It might be your belief that that specific type of fidelity is less satisfying than the benefits you get with larger-scale abstraction, but I don't think it makes it a foregone conclusion that one is not worthwhile on its face.

That all sounds true to me - I would say that it is my belief that this kind of fidelity is less satisfying than the kind of fidelity you get with something like Sim City 4 - namely, that your cities end up looking like actual cities rather than tiny cities. The best of both worlds is having everything done in discrete chunks in a normal sized city, and some day when we all have supercomputers then we can have that, but until then, it's fuzzy to me why I'd like discrete simulations if those just end up giving me super weird, counterintuitive results. The fun I get from city building games isn't micromanaging things on the level of X discrete units - it's either from building a city with character (Sim City 4) or from getting to know each individual person (Tropico). But in Tropico, I can get to know individual people because they all have jobs, and houses, and I can fire them from the job, and so on. Sim City doesn't get that nitty gritty, but it also doesn't let me get Sim City 4 levels of scale, so...

Also, to your earlier point about what a simulation means politically: I agree that the choices made in a simulation absolutely present a worldview. And on a purely personal level I would have liked to see this game include a lot more focus on a lot of the things you also seem to want it to have. But the part of your post I'm less clear about is your (apparent) contention (and I could be misinterpreting you) that it is inherently dishonest or undesirable for the game to advance any worldview at all. What is the alternative to that? Would it be a simulation that picks which systems are more effective at random? A game is just software--at some point, someone has to write algorithms that work a certain way.

No, I definitely didn't mean to imply that it's wrong for a game to present any worldview. Certainly games can have opinions and advance them. But what opinion does Sim City advance? That American-style cities are desirable? No, it advances the opinion that only American-style cities are viable. It's literally impossible to build a European style 20% tax public transportation city. If you try to move things in that direction, your city falls apart. The message here is that if you try to do something sensible with respect to transportation, you will crash and burn. That's a silly message to send because clearly Europe makes it work. Sim City 4 is an example of something that sends the right message: multiple transportation solutions work, as long as you implement them correctly. (It probably still fucks the taxation up but whatever.)

────────────────────────────────────────

*SHORT EXERCISE A*:
In the listing, starting with the line containing "At what coordinates" and going on through the end of the listing, replace "Configs" with "Settings" and change nothing else. Return only those lines, leaving out the pictures.

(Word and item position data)
────────────────────────────────────────

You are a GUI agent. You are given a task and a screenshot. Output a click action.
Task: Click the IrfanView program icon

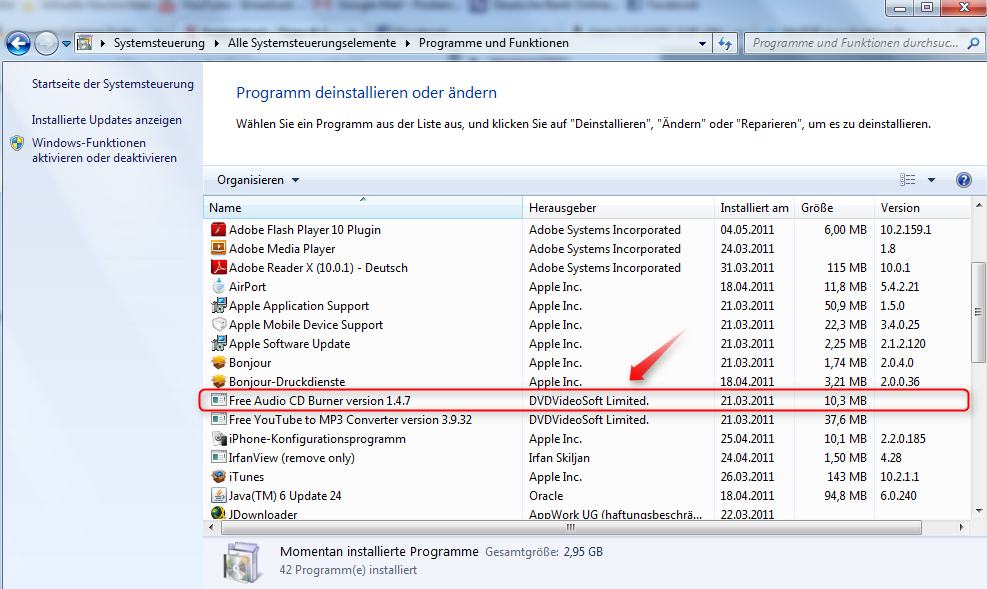218,457
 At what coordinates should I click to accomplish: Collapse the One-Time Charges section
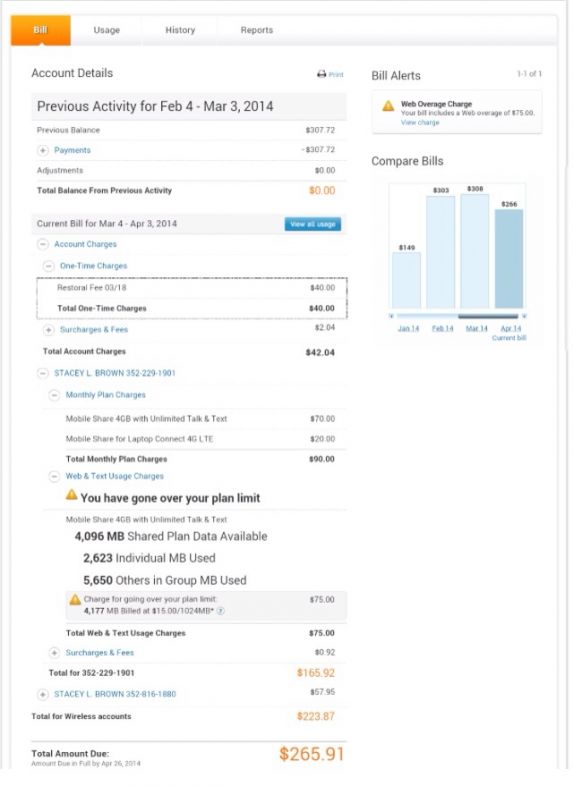[x=49, y=266]
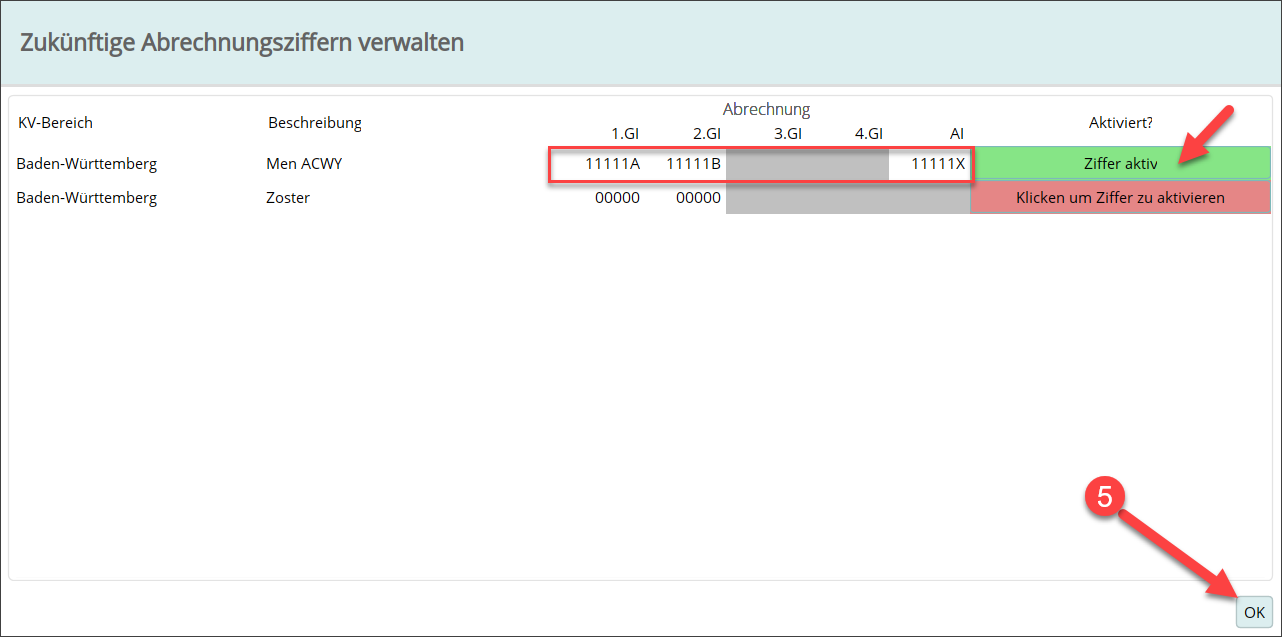The height and width of the screenshot is (637, 1282).
Task: Confirm the dialog with the OK button
Action: point(1254,612)
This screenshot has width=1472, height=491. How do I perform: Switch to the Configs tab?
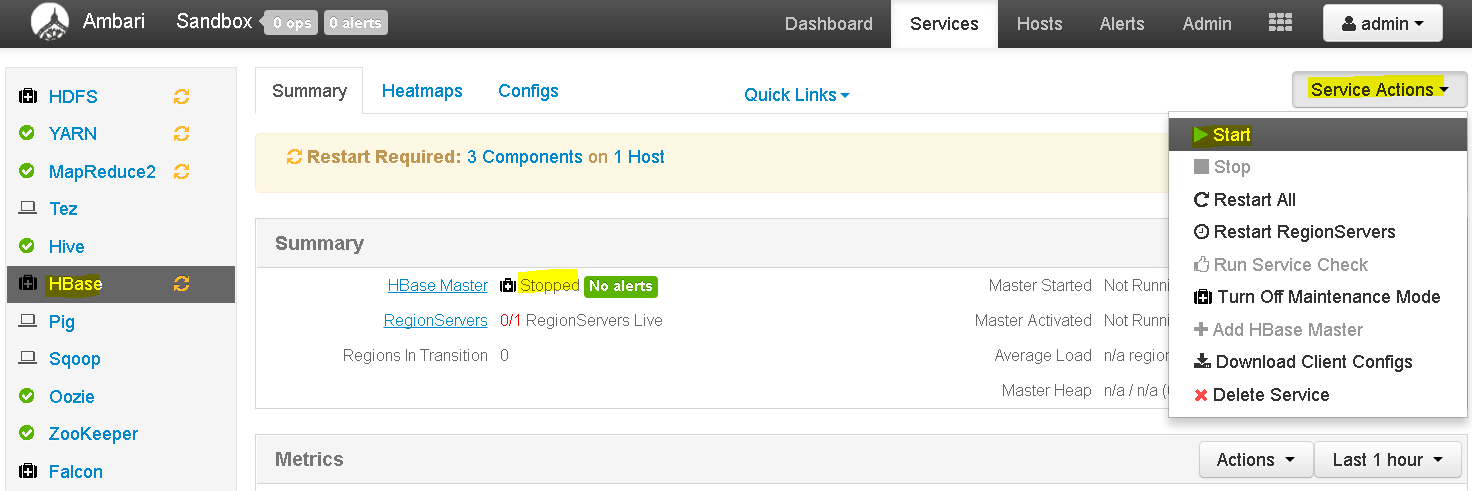528,91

────────────────────────────────────────

*SHORT EXERCISE B*:
According to the discussion of city simulation games, what does the writer say is literally impossible to build in Sim City?

*RESPONSE A*:
 At what coordinates should I click to accomplish: Collapse the One-Time Charges section
[x=49, y=266]
The height and width of the screenshot is (637, 1282).
Task: Confirm the dialog with the OK button
Action: point(1254,612)
This screenshot has width=1472, height=491. How do I perform: Switch to the Settings tab?
528,91

*RESPONSE B*:
A European-style 20% tax public transportation city.